■ DIRECTIONS FOR THIS TASK ■
Scale every coordinate in the answers of the lines below by 1.55, rounding each result to a whole number with halves rounded up, and write all the lines out again with their requests. Leave the pictures out of your answer.

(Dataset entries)
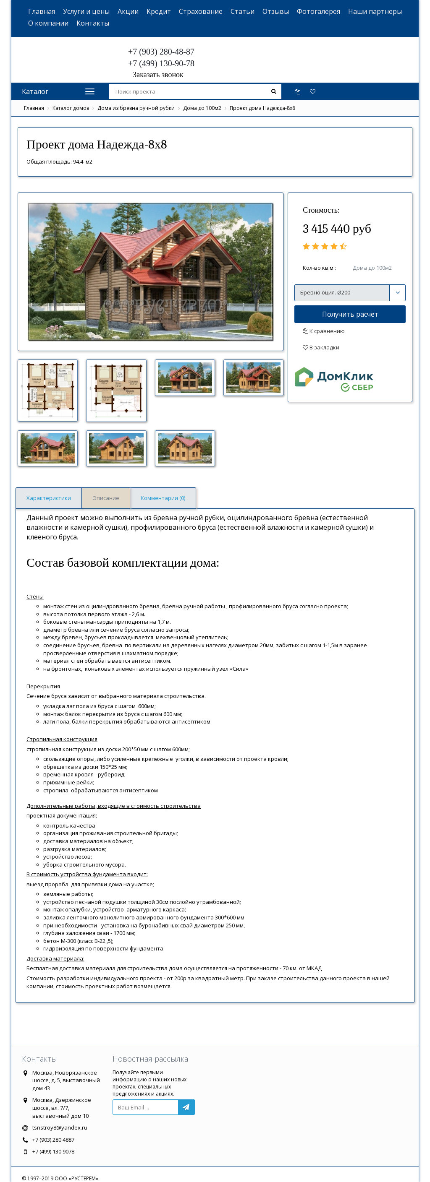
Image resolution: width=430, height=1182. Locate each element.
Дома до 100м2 (202, 108)
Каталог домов (70, 108)
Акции (128, 11)
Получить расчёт (350, 314)
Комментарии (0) (163, 498)
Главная (41, 11)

■ CORRECT RESPONSE ■
Image resolution: width=430, height=1182. Locate each element.
Дома до 100м2 (313, 167)
Каталог домов (109, 167)
Акции (198, 17)
Получить расчёт (543, 487)
Комментарии (0) (253, 772)
Главная (64, 17)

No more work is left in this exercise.